Fig. 1: The tin-vacancy color center and its optical control.

a Energy level manifold of the SnV with and without an applied magnetic field. b Example of population inversion dynamics from ground to excited states, for orbital (\(\left|1\right\rangle \to \left|3\right\rangle\)) and spin states (\(\frac{1}{\sqrt{2}}(|1,\downarrow \rangle+|1,\uparrow \rangle )\to \frac{1}{\sqrt{2}}(|3,\downarrow \rangle+|3,\uparrow \rangle )\)), using resonant or SUPER schemes. c Simplified experimental pulse carving setup. The spectral bands of a broadband pulse are dispersed spatially with the help of a diffraction grating and reflected onto a spatial light modulator (SLM).
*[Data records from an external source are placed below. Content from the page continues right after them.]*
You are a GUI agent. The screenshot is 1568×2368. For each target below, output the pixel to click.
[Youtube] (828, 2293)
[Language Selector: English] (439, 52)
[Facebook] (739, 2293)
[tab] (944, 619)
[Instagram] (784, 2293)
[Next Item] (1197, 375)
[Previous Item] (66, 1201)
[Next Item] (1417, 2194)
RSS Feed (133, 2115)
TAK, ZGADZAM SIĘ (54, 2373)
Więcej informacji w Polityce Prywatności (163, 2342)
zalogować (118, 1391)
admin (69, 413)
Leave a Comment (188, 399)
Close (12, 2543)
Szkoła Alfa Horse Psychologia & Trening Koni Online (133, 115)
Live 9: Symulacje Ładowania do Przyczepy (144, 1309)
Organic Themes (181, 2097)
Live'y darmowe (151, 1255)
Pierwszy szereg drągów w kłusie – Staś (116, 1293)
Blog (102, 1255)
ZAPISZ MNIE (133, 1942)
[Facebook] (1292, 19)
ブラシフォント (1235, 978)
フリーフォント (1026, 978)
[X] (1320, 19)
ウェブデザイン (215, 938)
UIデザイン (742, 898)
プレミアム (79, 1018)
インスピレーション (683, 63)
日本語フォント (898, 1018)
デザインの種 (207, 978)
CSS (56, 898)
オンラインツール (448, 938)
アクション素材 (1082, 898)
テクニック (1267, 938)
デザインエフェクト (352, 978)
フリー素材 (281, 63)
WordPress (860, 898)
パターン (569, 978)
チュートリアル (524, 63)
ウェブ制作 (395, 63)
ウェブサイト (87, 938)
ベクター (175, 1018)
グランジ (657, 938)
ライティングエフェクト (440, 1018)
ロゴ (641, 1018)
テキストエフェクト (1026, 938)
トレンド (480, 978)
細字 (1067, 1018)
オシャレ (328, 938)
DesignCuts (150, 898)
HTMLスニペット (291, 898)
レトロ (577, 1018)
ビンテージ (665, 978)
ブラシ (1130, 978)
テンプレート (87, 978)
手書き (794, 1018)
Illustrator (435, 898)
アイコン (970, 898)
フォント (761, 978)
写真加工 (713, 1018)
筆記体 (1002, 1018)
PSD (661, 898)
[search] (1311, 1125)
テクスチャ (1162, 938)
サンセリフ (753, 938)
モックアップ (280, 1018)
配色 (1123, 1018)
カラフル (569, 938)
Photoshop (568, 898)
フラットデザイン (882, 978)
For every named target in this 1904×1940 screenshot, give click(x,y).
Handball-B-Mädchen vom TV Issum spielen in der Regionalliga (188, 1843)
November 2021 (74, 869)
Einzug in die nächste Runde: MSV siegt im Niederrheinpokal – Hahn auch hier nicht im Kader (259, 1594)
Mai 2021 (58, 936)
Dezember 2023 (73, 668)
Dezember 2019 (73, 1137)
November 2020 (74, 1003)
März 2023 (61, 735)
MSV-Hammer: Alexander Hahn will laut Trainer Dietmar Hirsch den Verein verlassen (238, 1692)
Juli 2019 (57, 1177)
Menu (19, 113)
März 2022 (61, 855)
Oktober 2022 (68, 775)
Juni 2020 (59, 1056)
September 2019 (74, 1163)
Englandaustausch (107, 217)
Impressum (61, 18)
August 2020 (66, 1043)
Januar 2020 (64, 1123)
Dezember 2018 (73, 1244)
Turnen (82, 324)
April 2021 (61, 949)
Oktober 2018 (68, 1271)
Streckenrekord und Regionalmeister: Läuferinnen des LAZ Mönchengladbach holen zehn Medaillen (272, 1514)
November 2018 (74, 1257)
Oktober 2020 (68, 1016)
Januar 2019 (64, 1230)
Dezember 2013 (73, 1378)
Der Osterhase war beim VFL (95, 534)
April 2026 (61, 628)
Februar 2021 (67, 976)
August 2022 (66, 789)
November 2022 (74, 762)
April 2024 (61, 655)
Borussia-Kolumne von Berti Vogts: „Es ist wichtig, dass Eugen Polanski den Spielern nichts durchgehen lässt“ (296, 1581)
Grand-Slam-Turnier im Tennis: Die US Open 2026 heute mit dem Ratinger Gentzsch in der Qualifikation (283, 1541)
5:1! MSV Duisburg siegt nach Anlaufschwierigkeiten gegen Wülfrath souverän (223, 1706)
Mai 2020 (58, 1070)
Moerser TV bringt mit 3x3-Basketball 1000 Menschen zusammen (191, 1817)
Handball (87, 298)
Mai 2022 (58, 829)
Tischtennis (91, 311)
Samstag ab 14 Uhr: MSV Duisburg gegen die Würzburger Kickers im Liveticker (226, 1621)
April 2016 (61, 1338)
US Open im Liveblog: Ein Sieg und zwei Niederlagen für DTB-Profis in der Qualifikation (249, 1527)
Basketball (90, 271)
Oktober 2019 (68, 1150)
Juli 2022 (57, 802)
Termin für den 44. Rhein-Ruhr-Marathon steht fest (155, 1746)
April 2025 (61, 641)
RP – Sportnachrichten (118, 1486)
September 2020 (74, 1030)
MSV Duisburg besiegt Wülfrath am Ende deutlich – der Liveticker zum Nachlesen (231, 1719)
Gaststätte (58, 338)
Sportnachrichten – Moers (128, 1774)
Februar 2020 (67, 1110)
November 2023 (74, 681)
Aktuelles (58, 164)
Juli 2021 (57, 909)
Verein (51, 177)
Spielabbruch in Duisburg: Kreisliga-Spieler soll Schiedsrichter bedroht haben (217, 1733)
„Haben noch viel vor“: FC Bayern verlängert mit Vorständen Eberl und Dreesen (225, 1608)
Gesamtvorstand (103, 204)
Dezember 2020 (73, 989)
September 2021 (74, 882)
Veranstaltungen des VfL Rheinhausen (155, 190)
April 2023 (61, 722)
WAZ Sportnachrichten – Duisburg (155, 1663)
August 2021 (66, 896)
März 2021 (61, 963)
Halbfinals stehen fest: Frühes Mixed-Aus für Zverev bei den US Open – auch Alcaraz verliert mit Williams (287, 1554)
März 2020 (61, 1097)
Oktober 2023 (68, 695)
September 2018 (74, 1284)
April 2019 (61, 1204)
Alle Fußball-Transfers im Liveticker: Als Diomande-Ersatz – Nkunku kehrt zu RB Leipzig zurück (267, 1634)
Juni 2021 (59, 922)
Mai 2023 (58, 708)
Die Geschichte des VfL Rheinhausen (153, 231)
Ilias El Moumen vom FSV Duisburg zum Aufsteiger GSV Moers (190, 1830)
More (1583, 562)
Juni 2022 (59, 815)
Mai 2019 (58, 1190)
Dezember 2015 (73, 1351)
By defining slits on the pixels of the SLM, it is possible to change the polarization of the desired frequency bands. Undesired frequencies are filtered out at the output with the help of a polarizer. Using the pulse carver it is possible to engineer pulses with different spectral shapes from a broad bandwidth Gaussian pulse. In this work, we use three configurations: (i) a resonant single narrowband pulse, (ii) resonant semi-broadband quadrilateral-like femtosecond pulse, (iii) nonresonant two-color detuned Gaussian narrowband pulse to implement the SUPER scheme. The real pulse spectra employed in the experiment are presented in the Supplementary Fig. 3.